In the middle of Siman’s presentation, an old woman rose from her chair and walked with arms extended to the front of the room. Speaking in Spanish, she told Siman that her son had been deported and she needed help to bring him back. Zambrana took her hand at the front of the room and asked the woman to return to her seat.
Later, an elderly man entered the room and walked directly to the front, waving papers and identification cards. Zambrana quickly shuffled through the pages, then asked the man to save his questions until the end. He found a seat in the back, and Siman moved on to other topics, including advising the audience to save all doctor bills, medical records, library cards, rent and Western Union receipts – even parking tickets. All could be used as evidence of residence in the U.S., if such proof were needed for a cancellation of removal proceeding, he said.

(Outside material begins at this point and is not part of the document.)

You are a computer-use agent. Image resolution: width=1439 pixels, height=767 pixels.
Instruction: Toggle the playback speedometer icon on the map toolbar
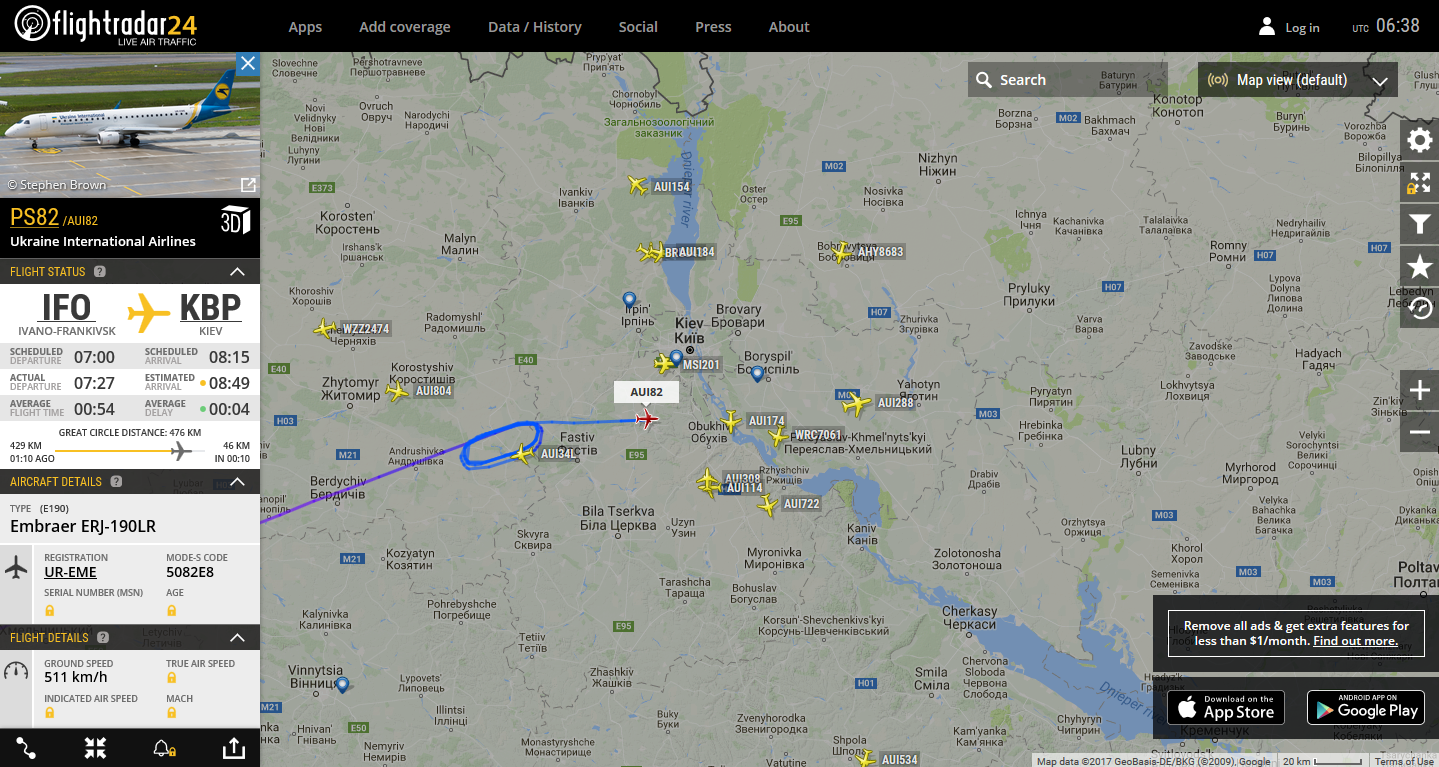coord(1419,308)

Finally, Siman broached the topic of pleading guilty to minor criminal offenses, warning that guilty pleas risk deportation for a person without legal status. Siman cautioned everyone to seek advice from an attorney with expertise in immigration law prior to accepting a plea deal for any crime.
As the meeting neared its end, a middle-aged man with shiny black hair and a toffee complexion raised his hand. He had sat quietly through the talk, in a red jacket with tattered cuffs and white plastic grocery bags surrounding his feet. In English, he said softly that he had been arrested for disorderly conduct 14 years ago. Immigration officials had just begun deportation proceedings against him, he said, and he needed help.
The man’s question was lost in a rush of announcements that the library was about to close. Siman offered the man his business card as people gathered their belongings and children.
Outside the library, Siman was quickly surrounded and pressed to answer questions. He offered quiet words of advice and told everyone they could connect with him later through Zambrana. After a few minutes, the crowd dissipated. Siman walked to the subway, briefcase and umbrella in hand. The rain had stopped for the night.